▶ Work order:
Output the records. Match them exactly.

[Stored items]
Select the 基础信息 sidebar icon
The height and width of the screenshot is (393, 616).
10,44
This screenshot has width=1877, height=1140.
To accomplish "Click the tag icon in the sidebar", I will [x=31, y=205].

▶ Solution:
Select the 基础信息 sidebar icon
The height and width of the screenshot is (393, 616).
10,44
This screenshot has width=1877, height=1140.
To accomplish "Click the tag icon in the sidebar", I will [x=31, y=205].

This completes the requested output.